━━━ Listed records ━━━

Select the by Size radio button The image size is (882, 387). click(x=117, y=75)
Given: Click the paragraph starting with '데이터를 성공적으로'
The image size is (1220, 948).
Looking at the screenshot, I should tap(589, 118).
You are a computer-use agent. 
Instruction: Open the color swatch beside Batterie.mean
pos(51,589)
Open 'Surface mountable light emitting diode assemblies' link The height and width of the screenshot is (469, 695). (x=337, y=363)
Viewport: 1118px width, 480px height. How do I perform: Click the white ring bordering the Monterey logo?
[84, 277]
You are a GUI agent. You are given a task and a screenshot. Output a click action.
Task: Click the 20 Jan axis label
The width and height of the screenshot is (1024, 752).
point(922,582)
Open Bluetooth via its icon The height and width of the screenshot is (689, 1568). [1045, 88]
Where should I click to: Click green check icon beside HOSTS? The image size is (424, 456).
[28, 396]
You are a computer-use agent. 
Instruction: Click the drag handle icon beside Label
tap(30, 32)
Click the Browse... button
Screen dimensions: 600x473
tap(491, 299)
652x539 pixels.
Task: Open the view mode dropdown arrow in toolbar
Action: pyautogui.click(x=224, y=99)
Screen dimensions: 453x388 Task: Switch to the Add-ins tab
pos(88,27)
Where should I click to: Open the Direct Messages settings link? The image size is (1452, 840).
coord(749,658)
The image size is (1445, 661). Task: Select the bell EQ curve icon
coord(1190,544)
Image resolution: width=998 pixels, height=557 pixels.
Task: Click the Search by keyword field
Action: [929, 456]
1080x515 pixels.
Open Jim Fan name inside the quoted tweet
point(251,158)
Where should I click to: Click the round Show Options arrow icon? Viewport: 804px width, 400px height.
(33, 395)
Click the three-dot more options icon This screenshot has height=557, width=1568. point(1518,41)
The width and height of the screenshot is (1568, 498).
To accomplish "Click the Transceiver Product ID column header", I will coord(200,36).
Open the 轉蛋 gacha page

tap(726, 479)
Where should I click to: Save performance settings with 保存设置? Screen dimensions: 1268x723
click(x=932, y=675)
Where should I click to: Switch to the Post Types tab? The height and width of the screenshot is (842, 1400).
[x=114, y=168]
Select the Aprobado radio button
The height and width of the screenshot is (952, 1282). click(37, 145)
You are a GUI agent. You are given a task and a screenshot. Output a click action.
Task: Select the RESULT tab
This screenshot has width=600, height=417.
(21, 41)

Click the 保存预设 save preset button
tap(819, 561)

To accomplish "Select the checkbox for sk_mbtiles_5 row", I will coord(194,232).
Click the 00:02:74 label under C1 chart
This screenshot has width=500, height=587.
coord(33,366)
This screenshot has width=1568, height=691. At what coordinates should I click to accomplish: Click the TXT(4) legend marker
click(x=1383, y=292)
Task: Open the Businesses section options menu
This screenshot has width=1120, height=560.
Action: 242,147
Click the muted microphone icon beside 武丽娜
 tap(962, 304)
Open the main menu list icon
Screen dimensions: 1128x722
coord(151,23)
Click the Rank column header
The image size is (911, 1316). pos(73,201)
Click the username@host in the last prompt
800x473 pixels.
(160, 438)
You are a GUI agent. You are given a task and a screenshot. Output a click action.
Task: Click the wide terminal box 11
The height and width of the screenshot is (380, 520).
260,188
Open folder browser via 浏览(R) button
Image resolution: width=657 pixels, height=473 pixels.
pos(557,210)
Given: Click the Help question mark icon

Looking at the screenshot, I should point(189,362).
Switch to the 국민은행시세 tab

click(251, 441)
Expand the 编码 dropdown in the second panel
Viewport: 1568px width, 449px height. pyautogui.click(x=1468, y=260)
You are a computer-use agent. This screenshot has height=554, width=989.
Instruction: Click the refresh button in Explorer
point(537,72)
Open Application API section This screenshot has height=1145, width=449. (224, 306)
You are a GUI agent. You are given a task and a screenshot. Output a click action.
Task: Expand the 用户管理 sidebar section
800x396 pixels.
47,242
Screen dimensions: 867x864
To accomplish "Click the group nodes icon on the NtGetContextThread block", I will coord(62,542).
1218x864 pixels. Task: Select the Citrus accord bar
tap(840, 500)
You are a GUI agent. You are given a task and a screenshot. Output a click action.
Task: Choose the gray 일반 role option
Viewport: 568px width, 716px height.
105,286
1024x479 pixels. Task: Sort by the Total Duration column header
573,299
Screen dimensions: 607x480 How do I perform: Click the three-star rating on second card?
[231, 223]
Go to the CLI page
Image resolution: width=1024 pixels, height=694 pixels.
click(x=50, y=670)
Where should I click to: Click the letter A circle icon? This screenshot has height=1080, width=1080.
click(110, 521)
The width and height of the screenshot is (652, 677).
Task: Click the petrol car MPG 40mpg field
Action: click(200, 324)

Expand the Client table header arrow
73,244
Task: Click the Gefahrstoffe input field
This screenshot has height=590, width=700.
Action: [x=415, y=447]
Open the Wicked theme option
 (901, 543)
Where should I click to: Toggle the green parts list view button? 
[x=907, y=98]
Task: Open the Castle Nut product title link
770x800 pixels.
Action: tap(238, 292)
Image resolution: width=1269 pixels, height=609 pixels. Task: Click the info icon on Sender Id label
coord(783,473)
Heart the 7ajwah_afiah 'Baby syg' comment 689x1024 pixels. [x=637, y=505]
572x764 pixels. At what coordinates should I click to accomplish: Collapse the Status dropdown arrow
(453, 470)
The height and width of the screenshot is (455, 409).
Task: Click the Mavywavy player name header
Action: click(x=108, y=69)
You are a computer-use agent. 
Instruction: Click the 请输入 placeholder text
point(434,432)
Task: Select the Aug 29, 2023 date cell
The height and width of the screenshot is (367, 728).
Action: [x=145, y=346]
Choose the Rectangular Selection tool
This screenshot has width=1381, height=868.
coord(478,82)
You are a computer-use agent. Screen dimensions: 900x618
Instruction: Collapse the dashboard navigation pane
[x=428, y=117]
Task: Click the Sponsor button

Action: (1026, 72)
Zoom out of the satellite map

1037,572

━━━

Exercise description: All records above are to be printed exactly, with nothing omitted.

Task answer:
Select the by Size radio button The image size is (882, 387). click(x=117, y=75)
Given: Click the paragraph starting with '데이터를 성공적으로'
The image size is (1220, 948).
Looking at the screenshot, I should tap(589, 118).
You are a computer-use agent. 
Instruction: Open the color swatch beside Batterie.mean
pos(51,589)
Open 'Surface mountable light emitting diode assemblies' link The height and width of the screenshot is (469, 695). (x=337, y=363)
Viewport: 1118px width, 480px height. How do I perform: Click the white ring bordering the Monterey logo?
[84, 277]
You are a GUI agent. You are given a task and a screenshot. Output a click action.
Task: Click the 20 Jan axis label
The width and height of the screenshot is (1024, 752).
point(922,582)
Open Bluetooth via its icon The height and width of the screenshot is (689, 1568). [1045, 88]
Where should I click to: Click green check icon beside HOSTS? The image size is (424, 456).
[28, 396]
You are a computer-use agent. 
Instruction: Click the drag handle icon beside Label
tap(30, 32)
Click the Browse... button
Screen dimensions: 600x473
tap(491, 299)
652x539 pixels.
Task: Open the view mode dropdown arrow in toolbar
Action: pyautogui.click(x=224, y=99)
Screen dimensions: 453x388 Task: Switch to the Add-ins tab
pos(88,27)
Where should I click to: Open the Direct Messages settings link? The image size is (1452, 840).
coord(749,658)
The image size is (1445, 661). Task: Select the bell EQ curve icon
coord(1190,544)
Image resolution: width=998 pixels, height=557 pixels.
Task: Click the Search by keyword field
Action: [929, 456]
1080x515 pixels.
Open Jim Fan name inside the quoted tweet
point(251,158)
Where should I click to: Click the round Show Options arrow icon? Viewport: 804px width, 400px height.
(33, 395)
Click the three-dot more options icon This screenshot has height=557, width=1568. point(1518,41)
The width and height of the screenshot is (1568, 498).
To accomplish "Click the Transceiver Product ID column header", I will coord(200,36).
Open the 轉蛋 gacha page

tap(726, 479)
Where should I click to: Save performance settings with 保存设置? Screen dimensions: 1268x723
click(x=932, y=675)
Where should I click to: Switch to the Post Types tab? The height and width of the screenshot is (842, 1400).
[x=114, y=168]
Select the Aprobado radio button
The height and width of the screenshot is (952, 1282). click(37, 145)
You are a GUI agent. You are given a task and a screenshot. Output a click action.
Task: Select the RESULT tab
This screenshot has width=600, height=417.
(21, 41)

Click the 保存预设 save preset button
tap(819, 561)

To accomplish "Select the checkbox for sk_mbtiles_5 row", I will coord(194,232).
Click the 00:02:74 label under C1 chart
This screenshot has width=500, height=587.
coord(33,366)
This screenshot has width=1568, height=691. At what coordinates should I click to accomplish: Click the TXT(4) legend marker
click(x=1383, y=292)
Task: Open the Businesses section options menu
This screenshot has width=1120, height=560.
Action: 242,147
Click the muted microphone icon beside 武丽娜
 tap(962, 304)
Open the main menu list icon
Screen dimensions: 1128x722
coord(151,23)
Click the Rank column header
The image size is (911, 1316). pos(73,201)
Click the username@host in the last prompt
800x473 pixels.
(160, 438)
You are a GUI agent. You are given a task and a screenshot. Output a click action.
Task: Click the wide terminal box 11
The height and width of the screenshot is (380, 520).
260,188
Open folder browser via 浏览(R) button
Image resolution: width=657 pixels, height=473 pixels.
pos(557,210)
Given: Click the Help question mark icon

Looking at the screenshot, I should point(189,362).
Switch to the 국민은행시세 tab

click(251, 441)
Expand the 编码 dropdown in the second panel
Viewport: 1568px width, 449px height. pyautogui.click(x=1468, y=260)
You are a computer-use agent. This screenshot has height=554, width=989.
Instruction: Click the refresh button in Explorer
point(537,72)
Open Application API section This screenshot has height=1145, width=449. (224, 306)
You are a GUI agent. You are given a task and a screenshot. Output a click action.
Task: Expand the 用户管理 sidebar section
800x396 pixels.
47,242
Screen dimensions: 867x864
To accomplish "Click the group nodes icon on the NtGetContextThread block", I will coord(62,542).
1218x864 pixels. Task: Select the Citrus accord bar
tap(840, 500)
You are a GUI agent. You are given a task and a screenshot. Output a click action.
Task: Choose the gray 일반 role option
Viewport: 568px width, 716px height.
105,286
1024x479 pixels. Task: Sort by the Total Duration column header
573,299
Screen dimensions: 607x480 How do I perform: Click the three-star rating on second card?
[231, 223]
Go to the CLI page
Image resolution: width=1024 pixels, height=694 pixels.
click(x=50, y=670)
Where should I click to: Click the letter A circle icon? This screenshot has height=1080, width=1080.
click(110, 521)
The width and height of the screenshot is (652, 677).
Task: Click the petrol car MPG 40mpg field
Action: click(200, 324)

Expand the Client table header arrow
73,244
Task: Click the Gefahrstoffe input field
This screenshot has height=590, width=700.
Action: [x=415, y=447]
Open the Wicked theme option
 (901, 543)
Where should I click to: Toggle the green parts list view button? 
[x=907, y=98]
Task: Open the Castle Nut product title link
770x800 pixels.
Action: tap(238, 292)
Image resolution: width=1269 pixels, height=609 pixels. Task: Click the info icon on Sender Id label
coord(783,473)
Heart the 7ajwah_afiah 'Baby syg' comment 689x1024 pixels. [x=637, y=505]
572x764 pixels. At what coordinates should I click to accomplish: Collapse the Status dropdown arrow
(453, 470)
The height and width of the screenshot is (455, 409).
Task: Click the Mavywavy player name header
Action: click(x=108, y=69)
You are a computer-use agent. 
Instruction: Click the 请输入 placeholder text
point(434,432)
Task: Select the Aug 29, 2023 date cell
The height and width of the screenshot is (367, 728).
Action: [x=145, y=346]
Choose the Rectangular Selection tool
This screenshot has width=1381, height=868.
coord(478,82)
You are a computer-use agent. Screen dimensions: 900x618
Instruction: Collapse the dashboard navigation pane
[x=428, y=117]
Task: Click the Sponsor button

Action: (1026, 72)
Zoom out of the satellite map

1037,572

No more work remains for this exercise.